Kembali ke kasus sate beracun Bantul. Dalam versi sederhana, bisa diringkas sebagai berikut. Pelaku melakukan usaha peracunan pada target. Usaha tersebut gagal. Target selamat. Ada orang lain, bukan target, menjadi korban usaha peracunan tersebut. Terhadap adanya korban yang bukan target tersebut, sejauh mana pertanggungjawaban bisa dibebankan pada pelaku?

Jika memang disepakati, dalam kasus sate beracun Bantul, bahwa perbuatan usaha peracunan tersebut sebagai kejahatan, maka sate beracun (sate yang secara disengaja telah dicampuri racun) merupakan alat yang secara sadar dimaksudkan sebagai alat kejahatan. Keberadaan sate tersebut dilatarbelakangi niat jahat. Terlepas dari korbannya adalah pihak yang ditargetkan atau bukan, sate beracun tersebut tercipta sebagai alat kejahatan.

Peristiwa sate beracun ini tidak bisa disamakan dengan peristiwa kelalaian yang mengakibatkan meninggalnya seseorang, misal pada sopir bus mengantuk dan menabrak penyeberang jalan. Bus bersangkutan tidak dicipta dengan latar niat jahat, dan sopir bus juga tidak berniat jahat.

Bagaimana dengan kategori korban yang tidak diinginkan atau tidak dimaksudkan (collateral damage)? Misal, ada lima orang bersenjata api menyandera siswa-siswa di sebuah sekolah dasar. Di dalam usaha polisi membebaskan para sandera, terjadi baku tembak antara polisi dengan para penyandera. Lima orang penyandera tewas, namun ada satu orang siswa yang juga tewas karena terkena peluru nyasar.

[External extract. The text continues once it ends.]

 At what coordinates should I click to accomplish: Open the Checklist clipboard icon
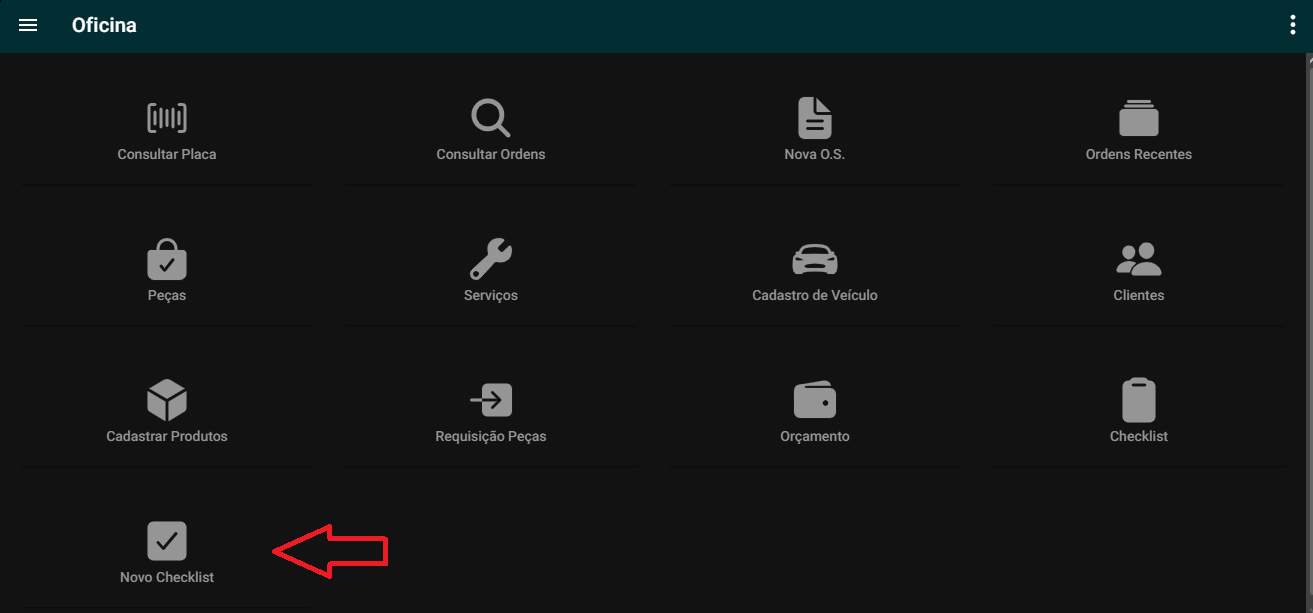click(1138, 400)
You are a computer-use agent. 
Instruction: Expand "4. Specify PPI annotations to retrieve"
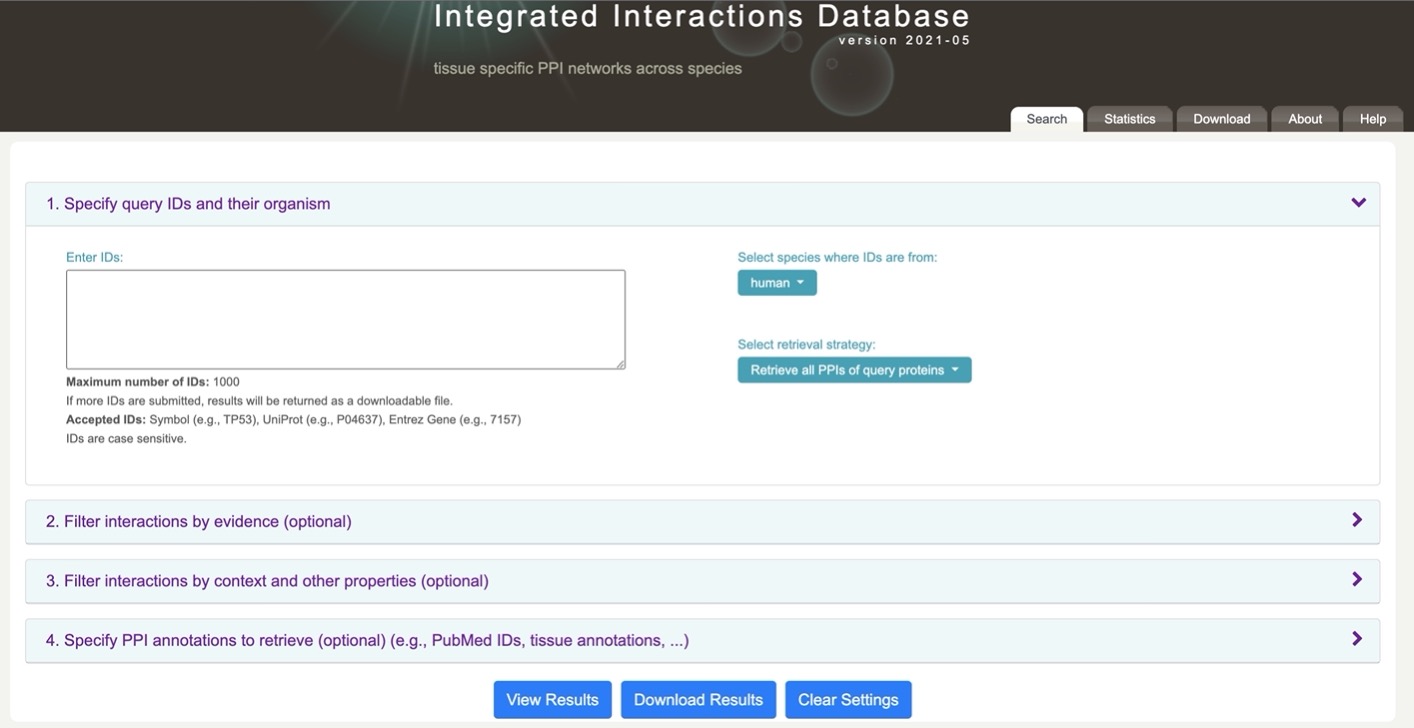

Ada seorang anak mati dalam usaha pembebasan sandera dan ada seorang anak mati pada peristiwa sate beracun di Bantul. Keduanya adalah korban yang tidak dimaksudkan. Namun, keduanya tidak bisa disamakan. Setidaknya, ada perbedaan maksud serta tujuan awal antara perbuatan pembebasan sandera dan perbuatan meracun target tertentu.

Lantas, bagaimana dengan maksud serta tujuan awal pembuatan persenjataan militer, semisal senapan, granat, bahkan bom nuklir? Apakah berbagai senjata mematikan tersebut tercipta dengan dilatarbelakangi niat jahat atau niat baik? Kata Toynbee, “Bila orang mempersiapkan perang, sudah ada perang”. Sedangkan kata Jean Rostand, “Bunuh satu orang, dan kamu adalah seorang pembunuh. Bunuh jutaan orang, dan kamu adalah seorang penakluk. Bunuh mereka semua, dan kamu adalah tuhan”.

 

Catatan:

[1] Diadopsi dari Simon Blackburn, 2003, Ethics: A Very Short Introduction, Oxford University Press.